À vous, Madame, j’ose adresser et comme retraduire ce que vous m’avez vous-même raconté, Heureux je m’estimerai dans ce récit, si vous daignez le reconnaître : heureux si ceux qui le lisent ressentent quelque chose de l’intérêt dont j’ai été saisi en vous écoutant !


Saxea ut effigies bacchantis !
Ariane de Catulle.


Nous causions d’un sujet qui n’est jamais passé,
Du mal que fait à l’âme un amour délaissé,
Un amour sans espoir, l’irrévocable absence,
La mort ; si l’homme aimant, en son cœur, a puissance
D’aimer comme la femme, et s’il peut en souffrir
Comme elle, bien souvent, jusqu’au point d’en mourir.
Vous doutiez ; j’affirmais ; je cherchais en mémoire
Quelque exemple évident auquel je voulais croire ;
Mais, à citer toujours, je n’avais rien de mieux
Que ces noms de roman, ou Paul, ou Des Grieux.
Et vous, esprit fécond, si pleine d’étincelles,
Belle Âme si clémente à vos douleurs cruelles,
Dont la gaieté souvent, en discours variés,
Fait oublier vos maux, tant vous les oubliez !
Cette fois rassemblant toute votre tendresse,
Ces larmes dans la voix que votre Ange caresse,

Que traversait encor l’enjouement adouci,
Longuement, moi muet, vous parlâtes ainsi :

Je remontais le Rhin de Cologne à Mayence,
À Manheim ; sur le pont nous avions affluence
D’Anglais, d’Américains, tous peuples à la fois ;
Triste était la saison, en août trente-trois.
On allait, et déjà des deux rives voisines
Les bords se relevaient en naissantes collines,
Et préparaient de loin ces rochers et ces tours,
Qui renomment le fleuve et font gloire à son cours.
Nos passagers bientôt, amateurs de nature,
Pour la mieux admirer dans sa nomenclature,
Chacun tenant sa carte et l’œil collé devant,
Laissaient fuir, sans y voir, le spectacle vivant.
Une pluie alors vint et les fit tous descendre,
J’eus désir de rester, et j’avisai d’attendre,
Montant dans ma voiture à l’autre bout du pont,
Que le soleil chassât ce nuage qui fond.
Mais, dans mon gîte à peine au hasard installée,
Je m’y trouvai si bien, exhaussée, isolée,
Et, grâce aux quelques pieds qui passaient le niveau,
Dominant le rivage, égalant le coteau,
Ayant mon belvéder au-dessus des campagnes,
Tenant mon ermitage à mi-flanc des montagnes,
Et, comme d’un balcon, rasant ces bords flottants,
Que je n’en bougeai plus tout le reste du temps.
Les voitures tenaient dans les secondes places ;
J’avais donc près de moi gens d’assez basses classes,
Domestiques d’Anglais, Allemands ouvriers,
Durant le choléra de ces mois meurtriers,
Revenus d’Angleterre ou sortant de Belgique ;
Des soldats regagnant la patrie helvétique,
Licenciés, et qui, dans leur désœuvrement,

Portaient la main à tout à bord du bâtiment,
Et faisaient comme émeute à la moindre soupape,
Touchant, vérifiant chaque objet qui les frappe :
Et c’étaient de grands cris pour les chasser de là.
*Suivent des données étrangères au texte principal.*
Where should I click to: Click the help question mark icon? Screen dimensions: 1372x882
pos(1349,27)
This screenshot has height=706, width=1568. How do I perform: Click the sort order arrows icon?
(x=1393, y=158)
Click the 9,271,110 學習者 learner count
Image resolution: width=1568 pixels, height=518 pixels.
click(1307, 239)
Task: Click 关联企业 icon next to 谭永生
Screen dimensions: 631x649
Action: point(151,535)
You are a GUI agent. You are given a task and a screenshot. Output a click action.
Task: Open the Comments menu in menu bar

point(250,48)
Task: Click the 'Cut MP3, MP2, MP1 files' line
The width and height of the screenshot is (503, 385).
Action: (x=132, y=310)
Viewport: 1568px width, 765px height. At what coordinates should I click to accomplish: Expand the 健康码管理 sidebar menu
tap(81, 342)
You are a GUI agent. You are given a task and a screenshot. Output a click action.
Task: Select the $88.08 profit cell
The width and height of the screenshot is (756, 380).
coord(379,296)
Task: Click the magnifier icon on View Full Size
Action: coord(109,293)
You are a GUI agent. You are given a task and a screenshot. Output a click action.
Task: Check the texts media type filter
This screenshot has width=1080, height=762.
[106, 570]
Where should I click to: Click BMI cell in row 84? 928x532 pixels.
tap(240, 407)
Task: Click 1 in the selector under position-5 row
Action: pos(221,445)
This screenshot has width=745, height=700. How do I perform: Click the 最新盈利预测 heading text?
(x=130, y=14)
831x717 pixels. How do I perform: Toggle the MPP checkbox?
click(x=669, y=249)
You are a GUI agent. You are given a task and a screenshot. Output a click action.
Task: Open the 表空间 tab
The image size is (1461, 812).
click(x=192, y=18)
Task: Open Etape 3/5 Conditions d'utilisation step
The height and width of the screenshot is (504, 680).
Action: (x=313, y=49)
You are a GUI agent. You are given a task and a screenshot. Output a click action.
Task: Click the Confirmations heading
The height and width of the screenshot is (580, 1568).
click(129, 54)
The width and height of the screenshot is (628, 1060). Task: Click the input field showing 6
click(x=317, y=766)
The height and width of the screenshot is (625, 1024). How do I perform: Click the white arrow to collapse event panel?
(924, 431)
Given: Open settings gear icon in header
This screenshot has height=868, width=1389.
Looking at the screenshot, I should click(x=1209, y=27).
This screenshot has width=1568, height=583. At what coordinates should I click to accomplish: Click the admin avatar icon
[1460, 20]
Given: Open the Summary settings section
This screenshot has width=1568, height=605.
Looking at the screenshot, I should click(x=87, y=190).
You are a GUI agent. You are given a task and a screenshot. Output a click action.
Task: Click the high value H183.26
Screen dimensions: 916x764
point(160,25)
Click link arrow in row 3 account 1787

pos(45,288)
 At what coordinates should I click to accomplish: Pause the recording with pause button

Assez longtemps, sans rien remarquer de cela,
Entre ceux d’alentour sans distinguer personne,
J’avais été, l’œil fixe au ciel qui m’environne,
Tout entière aux coteaux, à la grandeur des lieux,
Et, sous les accidents pluvieux, radieux,
Admirant et suivant cette beauté ternie,
Par places renaissante, et toujours l’harmonie.
Puis, le soleil bientôt reparu dans son plein,
Je restai d’autant mieux, — au sourire malin,
Au sourire, et, je crois, un peu fort au scandale
Des Anglais dont la carte est rouverte et s’étale,
Qui cherchent de plus belle, et ne comprenaient pas
Qu’on pût, sur un bateau, s’aller percher là-bas
En voiture, et surtout (énormité profonde !)
Hors de la balustrade où se clôt le beau monde.

Ma fille cependant, qui me laissait un peu,
Me revint en criant : « Maman, le comte de…
Est dans les passagers. » — « Impossible ! » — « Il remonte,
Le voici ! » — J’aperçus, en effet, non le comte,
Mais sous l’habit grossier d’homme des derniers rangs,
Une noble figure aux yeux bleus transparents.
Quelque chose du Nord, la ligne régulière,
Et de grands cheveux blonds portés d’une manière
Haute, aristocratique, et comme notre ami.
Mon œil, dès ce moment, le suivit, et, parmi
Les nombreux passagers de cette classe obscure,
Un intérêt croissant détachait sa figure ;
Et plus je l’observai, plus il obtint sa part

Dans ce cadre où d’abord s’absorbait mon regard.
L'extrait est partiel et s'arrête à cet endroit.